Dans ces années-là, le poète se fait bibliothécaire itinérant pour le compte de la Fondation Gulbenkian et sillonne le pays du Nord au Sud pour prêter des livres à des populations abruties de travail et sevrées de national-catholicisme. De ces déplacements, Forte gardera le souvenir d’individus enchanteurs – et probablement enchantés – attendant « l’homme aux livres » sur le bord d’une route caillouteuse, de vivants disposés à braver les interdits religieux pour le seul bonheur – irréfrénable– de lire, d’enfants frénétiques bondissant devant les tables d’exposition où gisent leurs trésors. « C’était comme ça », écrira-t-il, « j’ai beaucoup appris et j’ai empli mes yeux et ma tête d’images inoubliables ».

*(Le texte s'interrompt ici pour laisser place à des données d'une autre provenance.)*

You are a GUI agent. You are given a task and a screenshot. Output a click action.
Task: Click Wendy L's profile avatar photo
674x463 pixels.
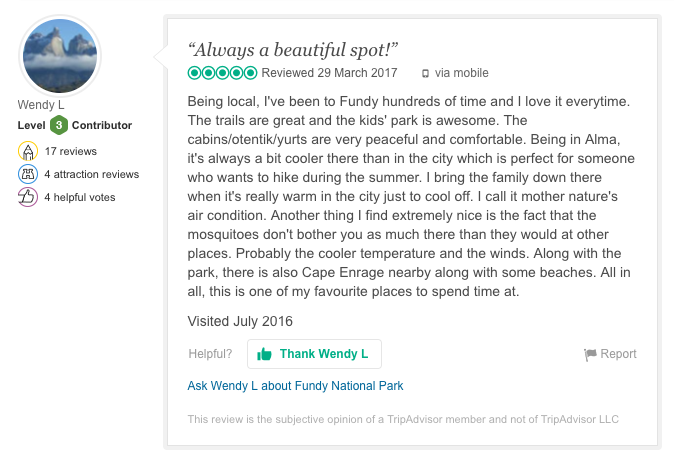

En 1966, c’est une autre expérience que connaît Forte, celle de l’exil, celle de la solitude donc, celle de la surexploitation aussi. Ses pas le mènent, en effet, à Bruxelles, où il devient un immigré, ce prolétaire d’une nature particulière que se disputent les rapaces du profit et qui crève de mal-être dans l’indifférence autochtone. Immigré conscient, cependant, ce qui change tout. Bruxelles, c’est aussi, pour Forte, le lieu de la découverte. D’un côté, les brûlots de l’Internationale situationniste, dont il se nourrit avidement ; de l’autre, le mouvement provo, qu’il va voir de près chez ses voisins d’Amsterdam. De ce temps, prolongé par un exil parisien, naîtra, en son for intérieur, le désir de fondre surréalisme et pensée situationniste dans une totalité où poésie et critique radicale seraient deux pôles évidemment complémentaires. De retour au Portugal, sa redécouverte sensible de l’anarchisme procédera du même mouvement. Il n’en démordra plus. « Encore un effort, anarchistes, si vous voulez être libertaires », s’exclamera-t-il le 29 avril 1986 dans une adresse aux anarchistes, et, de fait, il n’avait pas tort de traquer la « liberté couleur d’homme » jusque dans les plis du drapeau noir.
Lire Forte, c’est saisir ce que la parole poétique peut avoir d’incandescence. Sa force réside dans le souffle épique, cette montée du profond et de l’obscur, qui s’accorde du mot simple pour déchirer la laideur des jours et clamer la « possibilité de l’absolu ». Cette parole a ses exigences, qu’il énonce ainsi : « Envers l’amour une attitude passionnée, envers l’amitié une attitude intransigeante, envers la Révolution une attitude pessimiste, envers la société une attitude menaçante. » Il s’y tiendra jusqu’à la fin.
« La place du Rossio est toujours celle des adieux à la vie », écrivit un autre poète surréaliste portugais, António Maria Lisboa. Aujourd’hui, le café Gelo n’y est plus qu’un souvenir. Restent les « larmes de la mémoire », la nôtre, que ce grand livre, magnifiquement illustré par Aldina – qui fut la compagne de Forte –, nous restitue pleinement.